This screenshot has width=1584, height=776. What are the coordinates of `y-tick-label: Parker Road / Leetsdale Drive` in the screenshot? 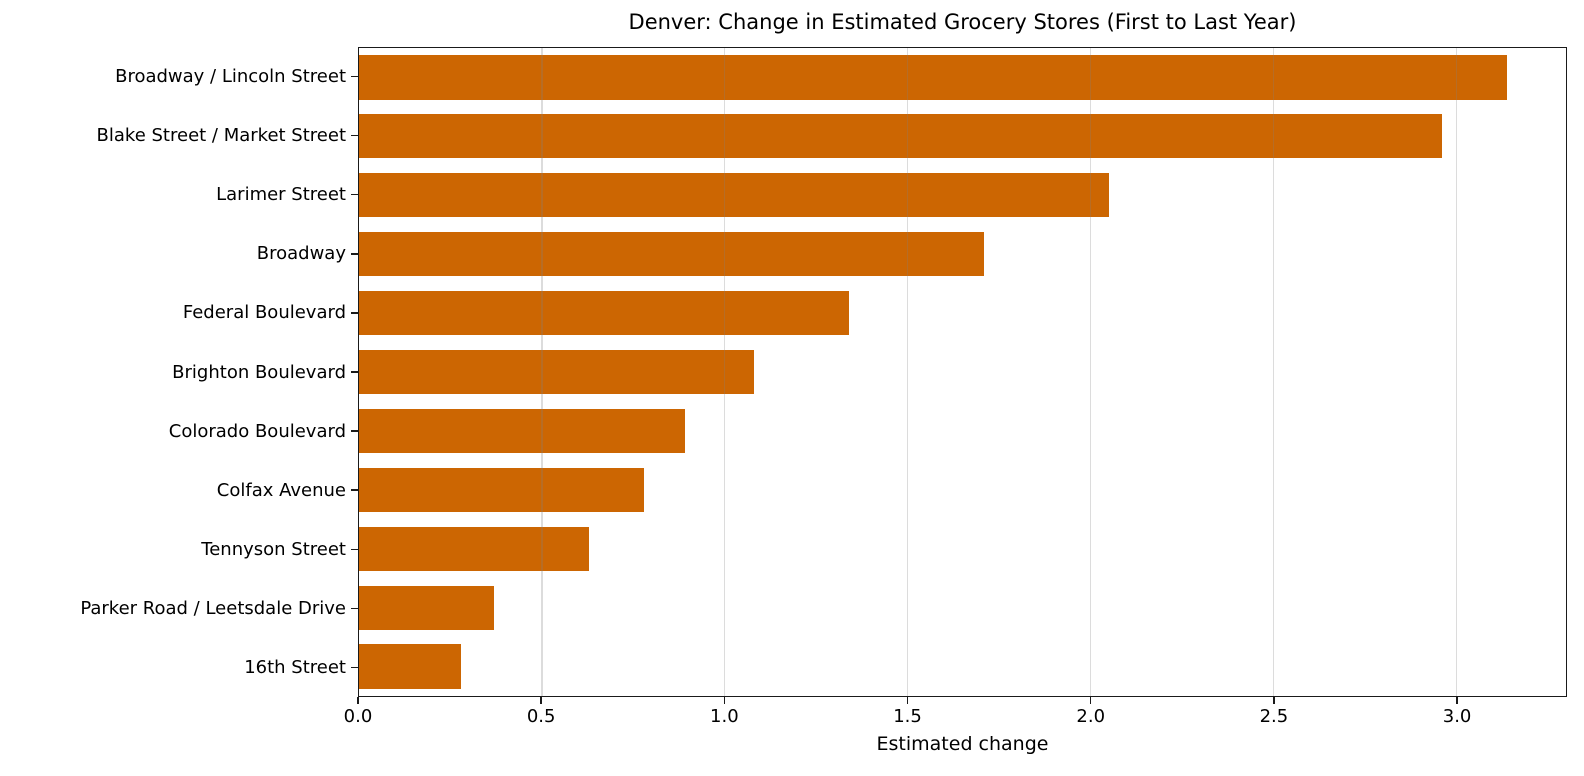 It's located at (213, 608).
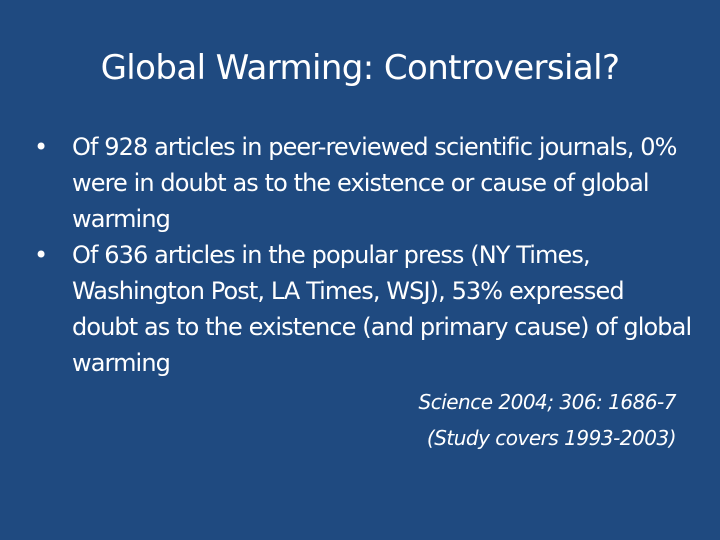 This screenshot has height=540, width=720. What do you see at coordinates (552, 438) in the screenshot?
I see `citation-note: (Study covers 1993-2003)` at bounding box center [552, 438].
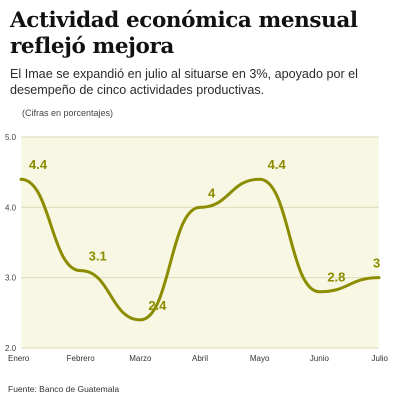  What do you see at coordinates (336, 278) in the screenshot?
I see `data-label-5: 2.8` at bounding box center [336, 278].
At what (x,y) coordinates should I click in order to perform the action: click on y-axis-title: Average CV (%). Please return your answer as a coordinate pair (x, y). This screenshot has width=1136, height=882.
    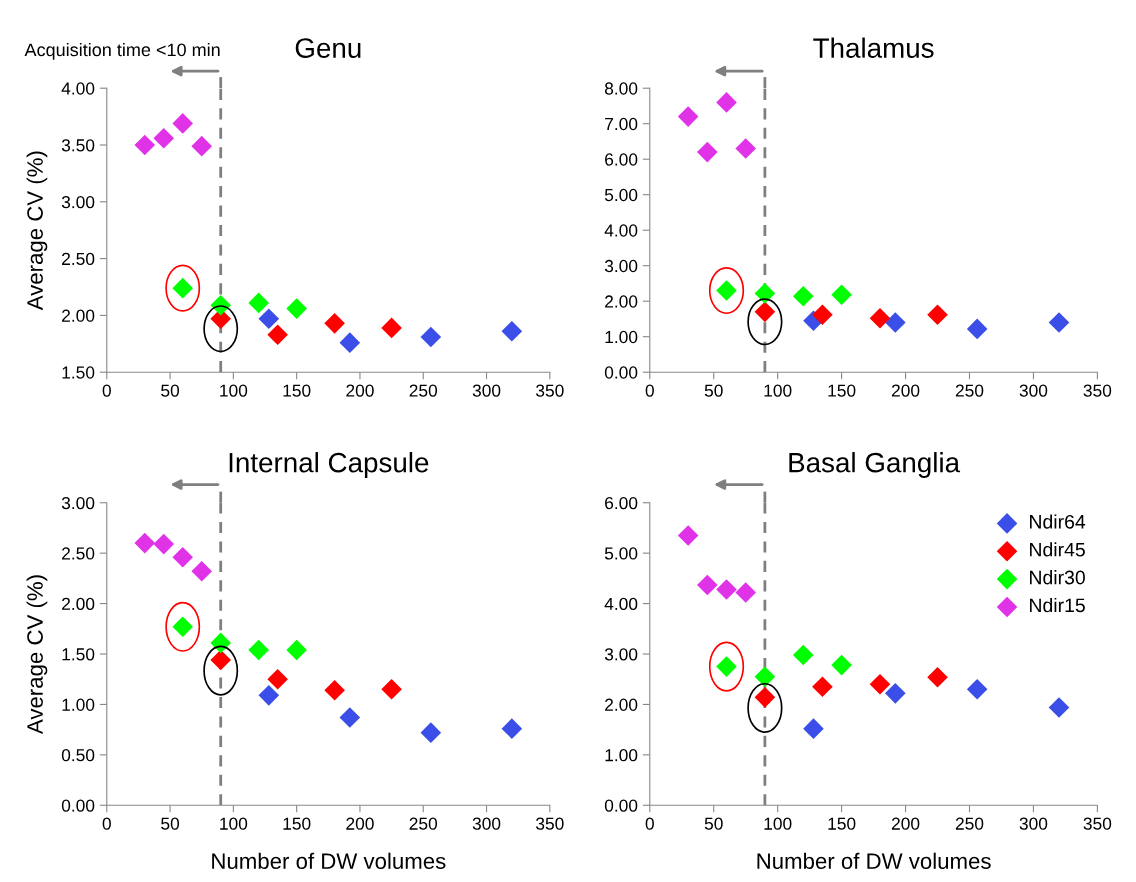
    Looking at the image, I should click on (37, 655).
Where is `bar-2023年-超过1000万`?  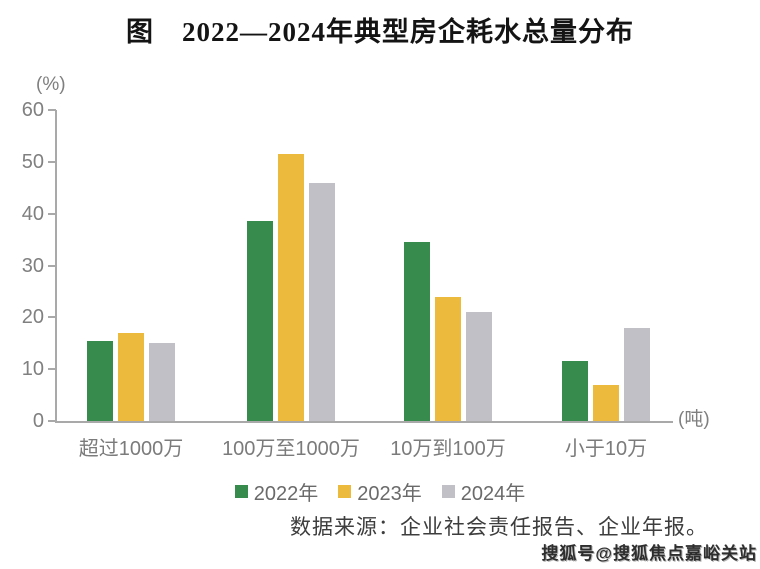 bar-2023年-超过1000万 is located at coordinates (131, 376).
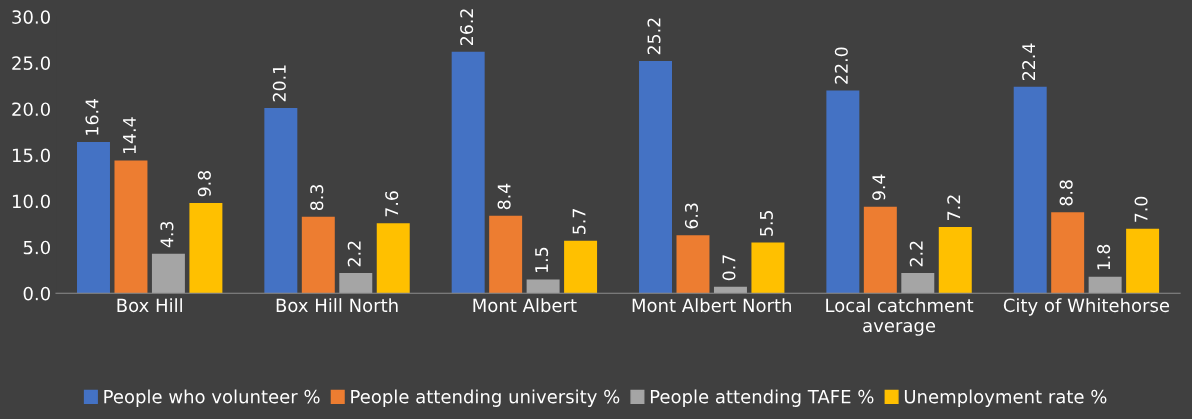 Image resolution: width=1192 pixels, height=419 pixels. I want to click on data-label: 20.1, so click(279, 84).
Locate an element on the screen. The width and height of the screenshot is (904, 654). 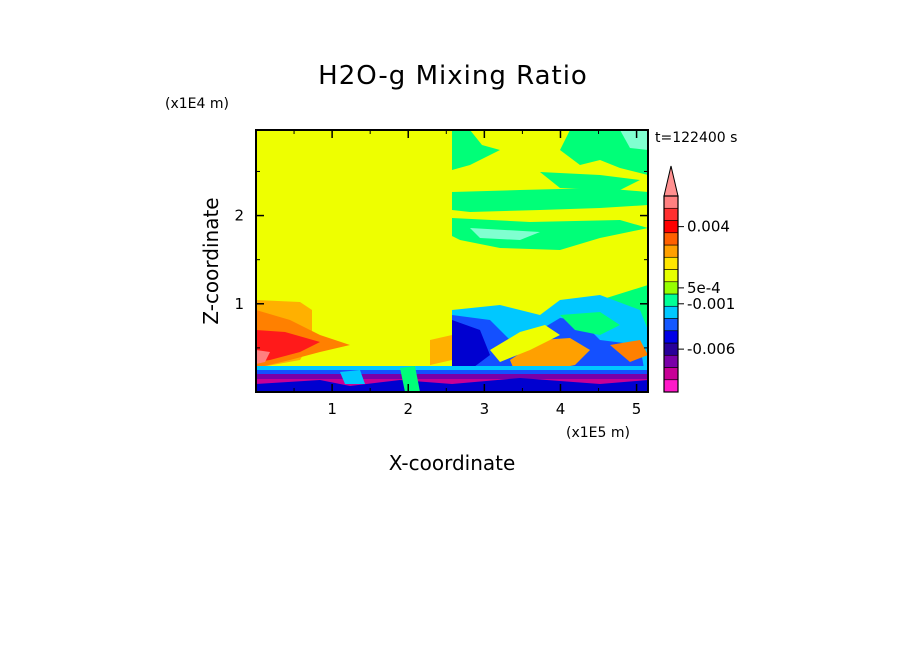
colorbar-labels: 0.004 5e-4-0.001 -0.006 is located at coordinates (706, 288).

> [Work to complete]
Count the lines in the listing above that contain the word "should". Reply with the number only.

> [Response for this exercise]
2